The Rangers prospect has slowed down significantly from earlier in the season, but continues to make his very strange profile work, if just barely. Gallo is currently running a just-above-average 109 wRC+, despite a batting average of just .194. His 12.2 percent walk rate and .322 ISO are near-elite and super-elite, respectively, and are what keep him afloat despite a 38.4 percent strikeout rate. But that strikeout rate has been creeping back upward, and Gallo’s early gains in contact ability look like they might be evaporating:

Jeff Sullivan coined the phrase “the Joey Gallo threshold” earlier this year, referring to the minimum level of contact the lefty could make and still succeed through the huge amounts of damage he can do on that contact. The home run from last night shows that the damage on contact stays pretty constant, but if he can’t keep his whiffs down where they were in April and May of this season, Gallo will remain more of a novelty than an outstanding player.

SABRy tidbits

  • Remember Allen Craig? The Red Sox released him on Friday. Baseball makes fools of us all, eventually. Good luck to Craig.
  • The Orioles’ struggling rotation is well-known at this point, and dates back further than just this season. That’s why Brice Freeman of Camden Chat thinks they could use some creativity; specifically, that they should give Brad Brach, 32-year-old reliever and decent fill-in for Zach Britton, a shot at starting. The reliever-to-starter transition is fraught with difficulty, but it sure seems like Baltimore’s current approach isn’t working out.
  • The Reds are at a point in their franchise trajectory where they need to be collecting young players and hoping they turn into stars. According to Reds Reporter’s Wick Terrel, they have found just that in Luis Castillo, the flamethrowing prospect acquired from the Giants who now has 10 major league innings under his belt.

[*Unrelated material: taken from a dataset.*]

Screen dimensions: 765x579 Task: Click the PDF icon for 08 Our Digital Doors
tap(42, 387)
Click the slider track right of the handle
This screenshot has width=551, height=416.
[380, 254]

Tonight’s best pitching matchup

Francisco Liriano (4.36 projected ERA) vs. Chris Sale (2.89 projected ERA)

I am going to tell you a secret: I would rather watch a game other than this one. Tyler Chatwood and the Rockies vs. Zack Greinke and the Diamondbacks has a nice combination of excellent pitching (it’s our second-best matchup of tomorrow, using this method of pitchers alone) and thriving rivalry, and as someone pointed out this past week, we don’t talk about the DBacks much. Greinke is in the midst of a nice rebound season, and he’s consistently worth watching.

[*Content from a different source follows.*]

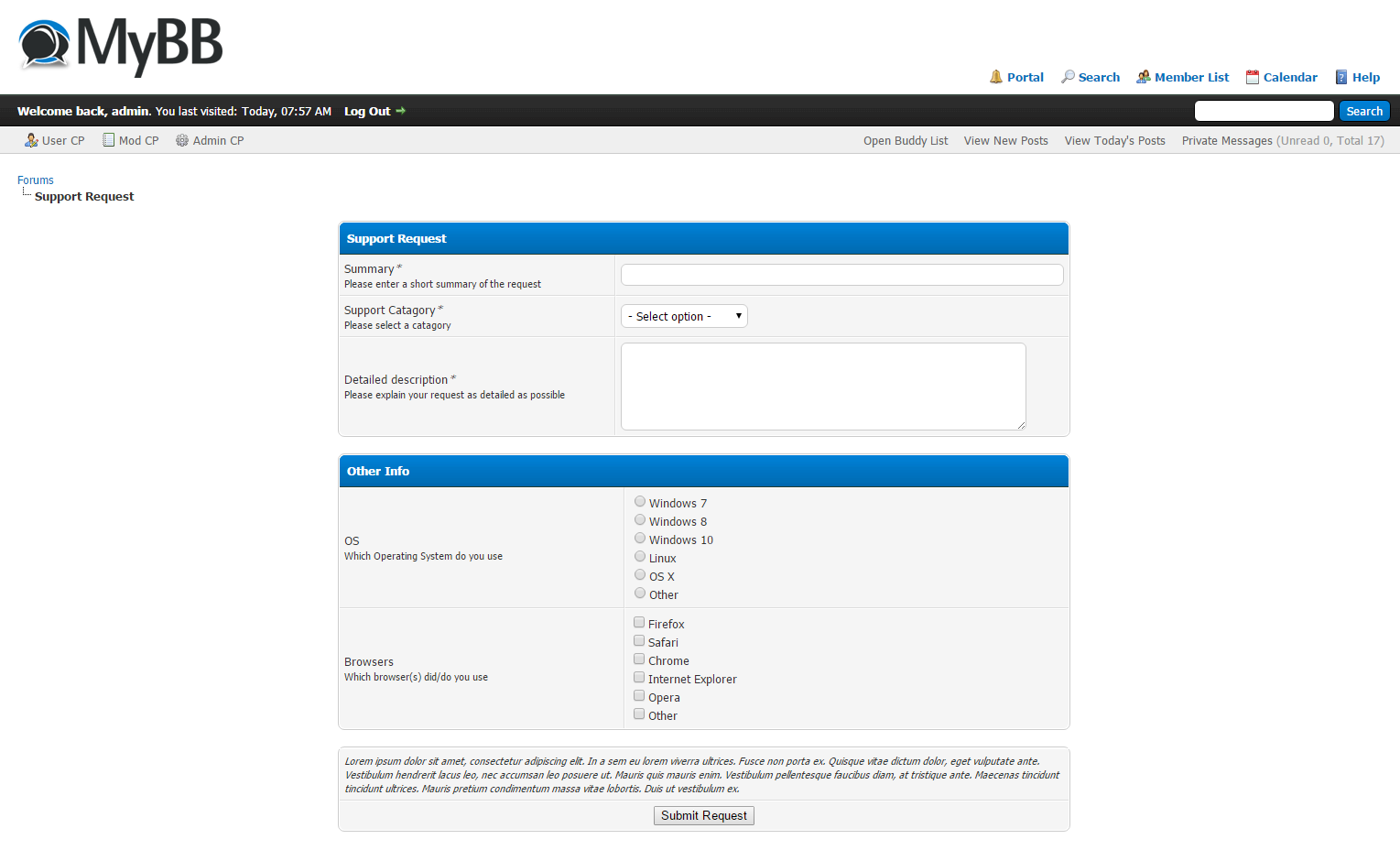This screenshot has height=850, width=1400.
Task: Select the Linux radio option
Action: pyautogui.click(x=640, y=557)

But the formula allows no input for personal preference, and so I am forced into the unenviable, terrible, no-good position of telling you to watch Chris Sale pitch again. He’s great, is the thing. Unless he goes up against a bag of balls, his projection alone is going to haul whoever his opponent is into this slot of the recap almost every five days. And Francisco Liriano, while not outstanding, is no bag of balls. He’s not having a great year with the Jays, to be sure, but he’s still got the potential to bust out an elite start. And, again, I can’t emphasize enough how good Chris Sale is. Red Sox-Blue Jays is in the afternoon, DBacks-Rockies in the evening; why not both?